Objective: To systematically examine a role for P-selectin in a model of striated muscle ischemia/reperfusion (I/R).
Methods: Ischemia was induced in the cremaster muscle of mice by occluding the main feeding arteriole for 30 minutes. Blood flow was then restored to allow for 60 minutes of reperfusion and leukocyte kinetics were assessed during the control period (before I/R) and at 5, 30, and 60 minutes of reperfusion. To study a role for P-selectin in this model, three different approaches were used: Wild-type animals received fucoidin (10 mg/kg, i.v.), an anti-P-selectin antibody (RB40.34; 20 mg/animal, i.v.) at 25 minutes of ischemia, or I/R was induced in P-selectin-deficient mice.

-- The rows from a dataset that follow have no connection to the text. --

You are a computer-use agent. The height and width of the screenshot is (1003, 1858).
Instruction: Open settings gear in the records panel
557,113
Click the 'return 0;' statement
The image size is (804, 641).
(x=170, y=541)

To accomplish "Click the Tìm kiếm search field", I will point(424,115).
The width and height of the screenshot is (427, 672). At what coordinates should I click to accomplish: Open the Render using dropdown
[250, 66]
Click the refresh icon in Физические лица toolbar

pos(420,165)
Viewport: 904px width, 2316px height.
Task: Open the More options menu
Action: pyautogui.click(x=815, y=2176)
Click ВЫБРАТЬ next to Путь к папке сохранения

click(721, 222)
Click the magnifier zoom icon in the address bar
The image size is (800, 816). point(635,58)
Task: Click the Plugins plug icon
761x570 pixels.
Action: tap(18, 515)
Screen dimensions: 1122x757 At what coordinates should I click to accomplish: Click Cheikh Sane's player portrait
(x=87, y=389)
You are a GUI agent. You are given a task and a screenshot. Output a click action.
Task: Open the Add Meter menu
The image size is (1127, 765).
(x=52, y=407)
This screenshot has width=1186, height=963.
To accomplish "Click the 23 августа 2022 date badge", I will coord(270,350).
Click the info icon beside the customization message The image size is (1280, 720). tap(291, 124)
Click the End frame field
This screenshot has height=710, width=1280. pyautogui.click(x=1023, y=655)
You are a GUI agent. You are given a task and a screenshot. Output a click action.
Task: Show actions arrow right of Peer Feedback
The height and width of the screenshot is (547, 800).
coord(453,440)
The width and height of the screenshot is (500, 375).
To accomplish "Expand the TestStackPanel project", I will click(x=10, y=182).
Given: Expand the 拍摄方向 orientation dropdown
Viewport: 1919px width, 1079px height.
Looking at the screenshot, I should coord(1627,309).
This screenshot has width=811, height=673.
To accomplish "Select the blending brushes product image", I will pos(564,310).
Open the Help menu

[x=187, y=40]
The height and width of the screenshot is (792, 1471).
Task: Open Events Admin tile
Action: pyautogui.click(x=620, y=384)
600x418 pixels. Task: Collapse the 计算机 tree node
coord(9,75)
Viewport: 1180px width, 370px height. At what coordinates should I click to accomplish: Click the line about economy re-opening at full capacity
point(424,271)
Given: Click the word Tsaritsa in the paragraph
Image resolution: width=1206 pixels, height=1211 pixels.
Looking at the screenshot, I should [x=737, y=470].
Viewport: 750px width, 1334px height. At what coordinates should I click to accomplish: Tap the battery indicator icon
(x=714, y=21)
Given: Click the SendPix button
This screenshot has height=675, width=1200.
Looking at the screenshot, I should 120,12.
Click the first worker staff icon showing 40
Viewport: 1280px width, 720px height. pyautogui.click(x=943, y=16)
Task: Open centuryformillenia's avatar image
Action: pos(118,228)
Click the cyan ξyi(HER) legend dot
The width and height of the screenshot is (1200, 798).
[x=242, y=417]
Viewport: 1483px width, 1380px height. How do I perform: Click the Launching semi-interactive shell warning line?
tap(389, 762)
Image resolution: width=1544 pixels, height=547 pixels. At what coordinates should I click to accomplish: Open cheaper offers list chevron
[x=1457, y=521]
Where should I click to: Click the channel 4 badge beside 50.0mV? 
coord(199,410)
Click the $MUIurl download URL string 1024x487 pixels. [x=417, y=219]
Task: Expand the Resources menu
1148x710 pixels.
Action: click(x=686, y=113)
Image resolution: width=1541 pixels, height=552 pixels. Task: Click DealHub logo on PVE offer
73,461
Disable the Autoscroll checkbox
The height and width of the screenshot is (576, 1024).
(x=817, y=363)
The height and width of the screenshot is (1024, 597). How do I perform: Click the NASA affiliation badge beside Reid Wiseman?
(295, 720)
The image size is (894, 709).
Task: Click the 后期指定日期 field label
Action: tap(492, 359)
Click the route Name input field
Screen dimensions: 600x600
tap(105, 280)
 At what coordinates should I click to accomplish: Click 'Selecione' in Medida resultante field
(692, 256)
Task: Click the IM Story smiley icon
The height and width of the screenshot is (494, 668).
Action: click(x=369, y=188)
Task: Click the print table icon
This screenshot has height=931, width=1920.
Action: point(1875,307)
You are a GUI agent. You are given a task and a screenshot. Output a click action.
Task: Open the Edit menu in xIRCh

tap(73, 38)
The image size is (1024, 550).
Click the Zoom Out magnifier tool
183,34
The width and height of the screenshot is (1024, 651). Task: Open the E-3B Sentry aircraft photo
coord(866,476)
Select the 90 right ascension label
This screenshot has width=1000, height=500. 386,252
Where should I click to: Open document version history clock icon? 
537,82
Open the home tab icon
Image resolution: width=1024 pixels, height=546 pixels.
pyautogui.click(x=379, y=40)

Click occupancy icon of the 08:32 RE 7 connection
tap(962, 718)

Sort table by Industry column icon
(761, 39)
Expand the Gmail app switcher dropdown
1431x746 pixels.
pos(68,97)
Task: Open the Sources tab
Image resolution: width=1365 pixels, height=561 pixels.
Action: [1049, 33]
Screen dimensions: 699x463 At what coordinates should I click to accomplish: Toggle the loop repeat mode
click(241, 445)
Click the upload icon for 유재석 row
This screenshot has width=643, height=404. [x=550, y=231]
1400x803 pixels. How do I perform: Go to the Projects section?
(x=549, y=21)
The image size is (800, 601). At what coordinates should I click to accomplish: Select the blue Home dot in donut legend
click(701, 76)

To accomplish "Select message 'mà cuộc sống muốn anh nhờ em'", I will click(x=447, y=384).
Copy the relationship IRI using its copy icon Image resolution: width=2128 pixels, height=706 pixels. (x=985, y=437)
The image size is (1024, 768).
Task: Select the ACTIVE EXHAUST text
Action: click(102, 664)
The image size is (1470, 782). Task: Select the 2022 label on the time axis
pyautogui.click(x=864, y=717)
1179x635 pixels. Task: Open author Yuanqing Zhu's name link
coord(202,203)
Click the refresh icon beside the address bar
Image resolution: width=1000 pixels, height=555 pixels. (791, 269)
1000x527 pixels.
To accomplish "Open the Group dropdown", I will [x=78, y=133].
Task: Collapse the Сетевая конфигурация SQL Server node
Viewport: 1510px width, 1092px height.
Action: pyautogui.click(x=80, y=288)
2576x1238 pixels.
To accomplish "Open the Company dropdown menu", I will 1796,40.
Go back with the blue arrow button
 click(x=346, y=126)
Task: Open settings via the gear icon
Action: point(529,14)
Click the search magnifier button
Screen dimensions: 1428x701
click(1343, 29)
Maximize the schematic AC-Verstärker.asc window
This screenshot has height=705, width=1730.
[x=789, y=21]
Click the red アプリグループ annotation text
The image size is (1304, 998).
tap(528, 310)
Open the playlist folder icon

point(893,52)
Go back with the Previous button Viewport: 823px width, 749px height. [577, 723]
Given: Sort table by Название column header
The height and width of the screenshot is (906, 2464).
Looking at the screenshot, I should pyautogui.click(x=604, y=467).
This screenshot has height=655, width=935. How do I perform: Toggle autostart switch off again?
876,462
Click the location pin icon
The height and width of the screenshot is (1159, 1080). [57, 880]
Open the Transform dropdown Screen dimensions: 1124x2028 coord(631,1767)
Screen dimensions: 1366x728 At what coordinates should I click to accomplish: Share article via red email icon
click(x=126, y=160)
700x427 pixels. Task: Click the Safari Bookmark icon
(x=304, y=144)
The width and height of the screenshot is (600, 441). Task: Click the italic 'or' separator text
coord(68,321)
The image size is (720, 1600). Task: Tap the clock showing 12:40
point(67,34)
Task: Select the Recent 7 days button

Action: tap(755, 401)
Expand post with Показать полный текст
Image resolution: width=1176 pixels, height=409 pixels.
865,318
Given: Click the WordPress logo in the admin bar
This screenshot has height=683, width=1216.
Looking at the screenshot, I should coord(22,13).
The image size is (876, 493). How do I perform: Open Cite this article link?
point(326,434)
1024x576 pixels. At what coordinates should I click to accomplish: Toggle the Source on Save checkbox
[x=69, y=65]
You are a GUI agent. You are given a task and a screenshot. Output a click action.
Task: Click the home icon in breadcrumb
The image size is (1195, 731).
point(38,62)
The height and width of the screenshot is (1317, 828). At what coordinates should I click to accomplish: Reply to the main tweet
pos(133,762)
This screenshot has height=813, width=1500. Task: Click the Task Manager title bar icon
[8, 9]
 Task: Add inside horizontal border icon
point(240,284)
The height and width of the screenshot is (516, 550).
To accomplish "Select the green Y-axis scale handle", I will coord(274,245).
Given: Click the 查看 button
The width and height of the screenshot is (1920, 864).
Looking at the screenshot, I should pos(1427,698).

Results: Ischemia/reperfusion induced a rapid and significant increase in leukocyte rolling, adhesion, and emigration in wild-type mice. The I/R-induced increase in leukocyte rolling was transient, inasmuch as it was reduced by approximately 50% at 30 minutes of reperfusion, and returned to control levels by 60 minutes. Both fucoidin and an anti-P-selectin antibody completely prevented the I/R-induced increase in leukocyte rolling. The P-selectin-deficient animals exhibited absolutely no baseline leukocyte rolling, adhesion, or emigration. Furthermore, I/R did not induce any increase in leukocyte recruitment in the P-selectin-deficient animals over the first 60 minutes of reperfusion.
Conclusion: The results from this study clearly illustrate that P-selectin is absolutely critical in both baseline and I/R-induced leukocyte infiltration in the murine-striated muscle.